The entries are to be returned exactly as written.

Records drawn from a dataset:
+--
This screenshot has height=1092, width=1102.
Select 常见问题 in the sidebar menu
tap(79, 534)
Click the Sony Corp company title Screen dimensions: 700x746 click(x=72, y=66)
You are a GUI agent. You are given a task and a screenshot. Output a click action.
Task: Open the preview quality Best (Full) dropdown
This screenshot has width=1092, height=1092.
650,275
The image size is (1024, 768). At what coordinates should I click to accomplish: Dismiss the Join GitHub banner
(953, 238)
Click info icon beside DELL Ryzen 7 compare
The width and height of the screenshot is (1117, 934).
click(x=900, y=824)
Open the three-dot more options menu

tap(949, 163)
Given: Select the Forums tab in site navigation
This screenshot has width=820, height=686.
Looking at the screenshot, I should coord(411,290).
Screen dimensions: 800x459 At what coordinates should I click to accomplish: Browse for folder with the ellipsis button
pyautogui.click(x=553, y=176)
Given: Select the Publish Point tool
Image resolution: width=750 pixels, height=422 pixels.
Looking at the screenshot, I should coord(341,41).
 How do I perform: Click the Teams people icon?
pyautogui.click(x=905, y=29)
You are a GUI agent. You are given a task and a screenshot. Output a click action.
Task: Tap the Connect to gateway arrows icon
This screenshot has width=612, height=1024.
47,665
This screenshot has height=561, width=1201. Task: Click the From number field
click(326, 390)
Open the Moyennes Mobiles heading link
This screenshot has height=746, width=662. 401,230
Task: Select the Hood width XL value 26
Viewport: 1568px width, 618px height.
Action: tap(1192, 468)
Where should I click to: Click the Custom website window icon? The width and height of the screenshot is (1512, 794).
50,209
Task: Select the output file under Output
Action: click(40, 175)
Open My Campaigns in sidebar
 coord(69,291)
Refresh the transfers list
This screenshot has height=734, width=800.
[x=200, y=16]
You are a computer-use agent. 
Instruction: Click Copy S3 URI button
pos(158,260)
+--
[Exercise solution]:
This screenshot has height=1092, width=1102.
Select 常见问题 in the sidebar menu
tap(79, 534)
Click the Sony Corp company title Screen dimensions: 700x746 click(x=72, y=66)
You are a GUI agent. You are given a task and a screenshot. Output a click action.
Task: Open the preview quality Best (Full) dropdown
This screenshot has width=1092, height=1092.
650,275
The image size is (1024, 768). At what coordinates should I click to accomplish: Dismiss the Join GitHub banner
(953, 238)
Click info icon beside DELL Ryzen 7 compare
The width and height of the screenshot is (1117, 934).
click(x=900, y=824)
Open the three-dot more options menu

tap(949, 163)
Given: Select the Forums tab in site navigation
This screenshot has width=820, height=686.
Looking at the screenshot, I should coord(411,290).
Screen dimensions: 800x459 At what coordinates should I click to accomplish: Browse for folder with the ellipsis button
pyautogui.click(x=553, y=176)
Given: Select the Publish Point tool
Image resolution: width=750 pixels, height=422 pixels.
Looking at the screenshot, I should coord(341,41).
 How do I perform: Click the Teams people icon?
pyautogui.click(x=905, y=29)
You are a GUI agent. You are given a task and a screenshot. Output a click action.
Task: Tap the Connect to gateway arrows icon
This screenshot has width=612, height=1024.
47,665
This screenshot has height=561, width=1201. Task: Click the From number field
click(326, 390)
Open the Moyennes Mobiles heading link
This screenshot has height=746, width=662. 401,230
Task: Select the Hood width XL value 26
Viewport: 1568px width, 618px height.
Action: tap(1192, 468)
Where should I click to: Click the Custom website window icon? The width and height of the screenshot is (1512, 794).
50,209
Task: Select the output file under Output
Action: click(40, 175)
Open My Campaigns in sidebar
 coord(69,291)
Refresh the transfers list
This screenshot has height=734, width=800.
[x=200, y=16]
You are a computer-use agent. 
Instruction: Click Copy S3 URI button
pos(158,260)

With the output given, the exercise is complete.